I’ve had a supply demand problem that I couldn’t figure out how to use a SAT solver for - thousands of demands ( movies have to reach thousands of theatres) with tens of possible paths (fedex, satellite, download) - each at different costs, some impossible and costs will change with volume and consideration of other similar deliveries. Have a solution that models each choice of supply demand tuples as nodes in a tree and doing depth first search on it.
Any ideas on how to switch to an SAT solver? How would I even write such a large SAT Boolean expression, and how would I tell the SAT solver that the costs will change for each choice depending on business rules and other choices made? It seemed impossible with a SAT system but I assume I’m not familiar enough with the concepts.
You probably want to use SMT (which uses SAT underneath), not SAT directly. SMT solvers usually let you write constraints over numbers which is a more natural fit for your problem.
Also if you have thousands of variables, you probably shouldn't be writing SMT statements directly. Usually you have some sort of script for your problem domain that emits SMT then invokes the solver. E.g. the popular SMT solver Z3 has a very simple lisp-like syntax that's easy to emit from a script.
As for changing costs, you might be able to use simple expressions like:
costOfShippingXusingZ = 100 - numOfXusingZ * 2
Or you might use "soft constraints" that let you add weights to optional constraints.
It's important to note that with SMT/SAT solvers you generally want to keep your formulas linear or "first-order" which means don't multiply variables together if you can help it.

Entries on target coordinates
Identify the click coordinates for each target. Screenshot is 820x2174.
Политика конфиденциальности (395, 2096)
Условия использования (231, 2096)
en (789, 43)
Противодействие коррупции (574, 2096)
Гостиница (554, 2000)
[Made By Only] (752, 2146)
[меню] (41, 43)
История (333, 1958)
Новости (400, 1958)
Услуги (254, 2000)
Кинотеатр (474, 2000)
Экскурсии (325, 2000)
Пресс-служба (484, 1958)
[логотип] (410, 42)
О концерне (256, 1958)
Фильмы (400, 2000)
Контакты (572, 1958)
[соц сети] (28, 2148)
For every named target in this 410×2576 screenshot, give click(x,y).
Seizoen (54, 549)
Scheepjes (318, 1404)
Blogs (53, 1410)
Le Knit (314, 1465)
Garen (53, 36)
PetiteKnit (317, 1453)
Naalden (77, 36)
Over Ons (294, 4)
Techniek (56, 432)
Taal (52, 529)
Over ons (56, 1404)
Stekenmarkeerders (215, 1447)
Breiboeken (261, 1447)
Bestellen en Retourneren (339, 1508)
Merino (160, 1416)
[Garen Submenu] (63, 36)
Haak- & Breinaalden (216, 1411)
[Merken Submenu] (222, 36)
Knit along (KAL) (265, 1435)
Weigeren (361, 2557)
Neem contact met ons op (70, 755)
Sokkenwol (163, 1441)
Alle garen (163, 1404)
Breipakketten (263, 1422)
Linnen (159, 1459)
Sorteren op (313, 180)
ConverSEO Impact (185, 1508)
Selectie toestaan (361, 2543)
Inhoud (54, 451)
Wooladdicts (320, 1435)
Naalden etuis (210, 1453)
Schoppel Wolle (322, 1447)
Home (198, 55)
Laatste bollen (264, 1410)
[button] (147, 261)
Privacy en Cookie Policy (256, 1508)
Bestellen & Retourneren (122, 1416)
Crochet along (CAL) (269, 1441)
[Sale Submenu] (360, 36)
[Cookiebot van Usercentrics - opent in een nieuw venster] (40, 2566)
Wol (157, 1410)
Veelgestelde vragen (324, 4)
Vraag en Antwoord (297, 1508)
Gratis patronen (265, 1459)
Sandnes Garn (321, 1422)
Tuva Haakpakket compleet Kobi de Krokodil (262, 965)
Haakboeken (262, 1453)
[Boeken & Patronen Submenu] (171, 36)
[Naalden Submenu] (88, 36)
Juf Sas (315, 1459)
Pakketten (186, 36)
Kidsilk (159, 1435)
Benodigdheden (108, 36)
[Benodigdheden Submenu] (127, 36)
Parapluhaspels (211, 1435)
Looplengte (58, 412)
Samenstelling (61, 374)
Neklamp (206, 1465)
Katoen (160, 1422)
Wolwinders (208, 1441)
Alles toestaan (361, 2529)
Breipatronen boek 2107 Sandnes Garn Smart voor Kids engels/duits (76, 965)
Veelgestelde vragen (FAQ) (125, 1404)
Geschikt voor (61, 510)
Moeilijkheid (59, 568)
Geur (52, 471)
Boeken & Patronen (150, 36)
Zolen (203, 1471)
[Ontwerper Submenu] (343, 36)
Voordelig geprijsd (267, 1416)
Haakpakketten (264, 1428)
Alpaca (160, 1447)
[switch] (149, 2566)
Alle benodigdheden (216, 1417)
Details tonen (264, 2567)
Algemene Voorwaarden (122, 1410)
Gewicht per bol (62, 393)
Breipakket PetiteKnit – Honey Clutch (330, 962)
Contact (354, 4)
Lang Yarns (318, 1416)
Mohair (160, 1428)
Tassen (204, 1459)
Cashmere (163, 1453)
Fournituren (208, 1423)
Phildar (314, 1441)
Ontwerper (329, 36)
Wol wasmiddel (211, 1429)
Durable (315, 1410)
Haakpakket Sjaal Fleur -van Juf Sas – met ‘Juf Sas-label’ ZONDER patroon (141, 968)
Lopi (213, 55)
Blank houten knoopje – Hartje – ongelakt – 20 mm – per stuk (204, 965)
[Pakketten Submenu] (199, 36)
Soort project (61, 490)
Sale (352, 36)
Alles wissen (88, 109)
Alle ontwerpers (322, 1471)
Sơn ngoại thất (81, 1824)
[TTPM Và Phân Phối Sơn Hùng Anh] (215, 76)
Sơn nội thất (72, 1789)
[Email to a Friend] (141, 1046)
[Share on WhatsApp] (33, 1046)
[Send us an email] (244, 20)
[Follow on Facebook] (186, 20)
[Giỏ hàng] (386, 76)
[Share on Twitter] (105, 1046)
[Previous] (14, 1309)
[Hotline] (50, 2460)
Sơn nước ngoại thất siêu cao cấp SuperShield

> _What you are asked to do_
From the SAT solver discussion, extract the part that begins with the words "It's important to" and ends with "can help it.".

> _Final answer_
It's important to note that with SMT/SAT solvers you generally want to keep your formulas linear or "first-order" which means don't multiply variables together if you can help it.